Monday 17 September 2007

Waste plant discharge is confirmed by Dun Laoghaire-Rathdown

Dun Laoghaire-Rathdown County Council has confirmed that there was an effluent overflow from a pumping station adjacent to Seapoint but has not yet given full details about the incident.

A spokesperson for the authority confirmed that there had been an overflow from the station on August 19, but stopped short of providing specific information on the quantity or seriousness of the discharge.

The confirmation comes after serious concerns were raised that a foul-smelling brown sludge, which appeared in the sea off south Dublin, could be sewage overflowing from a nearby pumping station.

But now, Dun Laoghaire Rathdown County Council has moved to alleviate fears that the mysterious brown sludge and foul smell is linked to the pumping station overflow incident and insists that it is the result of natural occurring brown algae which has made its way onto the beach.

"As far as I know the overflow occurred when the pump in the pumping station was beaten [by the amount of material that it had to pump] and that happened because of the heavy rainfall," a spokesperson said.

However, when asked to give details on the material that had made its way into the sea, which is a popular bathing spot for thousands of southside residents, the spokeswoman declined to comment.

When questioned about what had caused a number of readings to rise above the Blue Flag limit on August 14 last month, five days before the overflow occurred, the spokeswoman stated: "This is a bay and therefore a natural environment with human, animal and plant activity that is not within the control of the local authority.

"Dun Laoghaire Rathdown County Council wishes to reiterate that independent sampling by Dublin city central laboratory has confirmed that the water quality on our two Blue Flag beaches at Seapoint and Killiney meets the stringent standards set by the Blue Flag criteria."

She continued: "These standards are considerably in excess of Irish natural regulation and mandatory standards as determined by the EU bathing water directive and Irish national regulation limits."

The council spokeswoman was keen to point out that the readings which occurred on August 14 were in no way related to the subsequent overflow which took place on August 19 or the appearance of a brown sludge which has been observed by locals in the area over the past two weeks.

Meanwhile, the Environmental Protection Agency (EPA) carried out a number of tests in the water at Seapoint last Friday, after been contacted by the Sunday Independent.

The agency subsequently confirmed that the brown sludge that is currently present in the water is in fact a strand of brown mackerel algae otherwise known as Ecto carpus pylaiella.

Speaking about the results of the tests, a spokeswoman said, "One of our inspectors completed the investigation and it seems that the sludge is in fact a band of brown mackerel algae which has been stranded on the sea shore.

"It is a naturally occurring and, while it doesn't look pretty, it actually isn't of any issue, apart from the odour."

The environment agency also stated that it will be carrying out further, more detailed examinations, over the next week.

But despite reassurances from local authorities and environmental agencies, locals were still cautious about going for their regular swim last week.

A number of children who were playing in the water at Seapoint spoke of how they had heard rumours about the sludge and said they felt sick after swallowing the water.

Thirteen-year-old Kim Joyce from Blackrock complained that the odour was making her feel unwell.

"You can smell it all the way up at our house.
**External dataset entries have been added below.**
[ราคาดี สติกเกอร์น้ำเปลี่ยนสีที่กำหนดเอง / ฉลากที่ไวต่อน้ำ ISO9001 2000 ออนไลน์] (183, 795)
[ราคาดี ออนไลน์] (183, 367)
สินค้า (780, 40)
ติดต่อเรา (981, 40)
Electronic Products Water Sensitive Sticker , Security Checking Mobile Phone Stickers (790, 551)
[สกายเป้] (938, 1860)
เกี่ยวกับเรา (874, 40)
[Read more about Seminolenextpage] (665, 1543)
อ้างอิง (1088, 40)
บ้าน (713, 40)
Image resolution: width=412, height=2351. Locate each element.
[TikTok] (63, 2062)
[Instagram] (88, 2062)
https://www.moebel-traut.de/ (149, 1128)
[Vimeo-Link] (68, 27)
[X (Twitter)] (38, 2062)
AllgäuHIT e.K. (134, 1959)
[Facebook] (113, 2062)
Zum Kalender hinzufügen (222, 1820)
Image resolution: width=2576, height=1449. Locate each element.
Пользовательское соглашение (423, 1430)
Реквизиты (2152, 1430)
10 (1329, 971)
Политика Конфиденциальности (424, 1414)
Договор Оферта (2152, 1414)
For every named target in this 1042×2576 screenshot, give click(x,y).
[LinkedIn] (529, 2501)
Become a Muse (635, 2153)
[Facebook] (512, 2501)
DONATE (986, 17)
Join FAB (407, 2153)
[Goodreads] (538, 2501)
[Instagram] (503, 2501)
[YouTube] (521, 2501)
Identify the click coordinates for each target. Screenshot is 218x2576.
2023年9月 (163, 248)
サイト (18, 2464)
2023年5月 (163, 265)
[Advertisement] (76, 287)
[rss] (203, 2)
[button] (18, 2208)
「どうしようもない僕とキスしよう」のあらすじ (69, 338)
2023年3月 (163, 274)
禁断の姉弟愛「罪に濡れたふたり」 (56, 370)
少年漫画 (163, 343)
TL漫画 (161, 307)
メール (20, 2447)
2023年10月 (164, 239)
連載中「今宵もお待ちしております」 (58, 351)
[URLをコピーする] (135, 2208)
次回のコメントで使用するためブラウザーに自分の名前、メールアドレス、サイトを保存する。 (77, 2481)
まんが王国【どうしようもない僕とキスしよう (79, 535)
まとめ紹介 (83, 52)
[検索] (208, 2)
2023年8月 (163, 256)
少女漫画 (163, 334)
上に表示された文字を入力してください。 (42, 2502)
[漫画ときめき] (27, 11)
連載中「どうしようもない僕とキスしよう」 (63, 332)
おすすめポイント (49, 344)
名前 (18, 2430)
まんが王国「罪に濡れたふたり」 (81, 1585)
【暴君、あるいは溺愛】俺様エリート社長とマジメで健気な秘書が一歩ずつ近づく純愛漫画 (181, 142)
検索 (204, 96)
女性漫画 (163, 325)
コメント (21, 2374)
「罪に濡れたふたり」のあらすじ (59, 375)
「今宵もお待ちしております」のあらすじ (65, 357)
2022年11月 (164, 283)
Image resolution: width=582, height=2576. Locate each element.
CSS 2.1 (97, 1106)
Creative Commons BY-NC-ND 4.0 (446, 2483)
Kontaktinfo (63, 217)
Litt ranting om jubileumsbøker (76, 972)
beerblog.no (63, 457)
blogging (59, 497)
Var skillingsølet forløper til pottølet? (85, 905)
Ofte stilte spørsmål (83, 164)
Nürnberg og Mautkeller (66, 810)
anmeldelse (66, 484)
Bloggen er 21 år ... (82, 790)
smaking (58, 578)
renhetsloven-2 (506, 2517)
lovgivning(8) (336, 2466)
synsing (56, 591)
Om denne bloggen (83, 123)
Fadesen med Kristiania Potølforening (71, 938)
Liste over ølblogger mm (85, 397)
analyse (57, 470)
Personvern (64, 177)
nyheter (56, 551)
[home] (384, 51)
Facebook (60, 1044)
It makes me feel sick, and my little brother, who is only two years of age, got sick from the smell of it. I also have a rash on my legs and I think that might be from the water."

Her friend, Adam Kane (12) agreed: "It's rotten when you swallow the water. But we've nowhere else to play except the park and that's not as good.

"We'd like if the water got cleaned out so we wouldn't have to worry about going for a swim anymore.

Local businesses, such as the Purty Kitchen restaurant, are very keen that the problem of the foul odour should be addressed urgently.